* **REQUIRED ACTIONS**:
(1) Repeat the mailing list post word for word, from "From: George Bosilca" to "unintended side effects.".
(2) Answer these questions from the mailing list post:
(a) What assumption does the post call wrong?
(b) Which man page carries the warning that the post quotes?
(c) According to the quoted warning, what fact about a file descriptor leads to obscure race conditions?
(3) Summarize the mailing list post in two sentences.

Open MPI logo

Open MPI Development Mailing List Archives

  |   Home   |   Support   |   FAQ   |   all Development mailing list

Subject: Re: [OMPI devel] about btl/scif thread cancellation (#4616 / r31738)
From: George Bosilca (bosilca_at_[hidden])
Date: 2014-05-14 11:10:28


There seems to be a consensus on the fact that closing an fd should trigger the return from poll. Unfortunately this assumption is wrong, and not condoned by any documentation available online.

To be more clear, all documentation I know tend to point in the opposite direction: it is unwise to close a socket some other thread is polling onto. As an example on the Linux close man page there is a warning about this usage:
> It is probably unwise to close file descriptors while they may be in use by system calls in other threads in the same process. Since a file descriptor may be reused, there are some obscure race conditions that may cause unintended side effects.

Extra info available at http://stackoverflow.com/questions/10561602/closing-a-file-descriptor-that-is-being-polled

  George.

* **DATA LINES**:
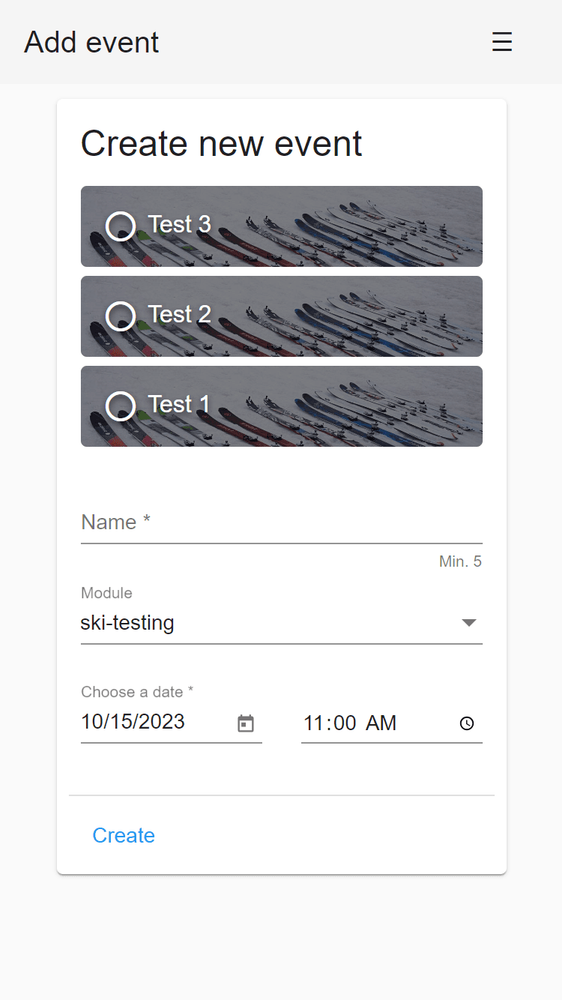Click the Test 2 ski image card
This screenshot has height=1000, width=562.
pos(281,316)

* **EXERCISE RESULTS**:
(1)
From: George Bosilca (bosilca_at_[hidden])
Date: 2014-05-14 11:10:28


There seems to be a consensus on the fact that closing an fd should trigger the return from poll. Unfortunately this assumption is wrong, and not condoned by any documentation available online.

To be more clear, all documentation I know tend to point in the opposite direction: it is unwise to close a socket some other thread is polling onto. As an example on the Linux close man page there is a warning about this usage:
> It is probably unwise to close file descriptors while they may be in use by system calls in other threads in the same process. Since a file descriptor may be reused, there are some obscure race conditions that may cause unintended side effects.

(2)
(a) The assumption that closing an fd should trigger the return from poll.
(b) The Linux close man page.
(c) A file descriptor may be reused.

(3) The post says that the consensus that closing an fd triggers the return from poll is wrong and that no available documentation supports it. It cites the Linux close man page's warning that closing file descriptors still in use by system calls in other threads is probably unwise, because reuse of a descriptor can cause obscure race conditions.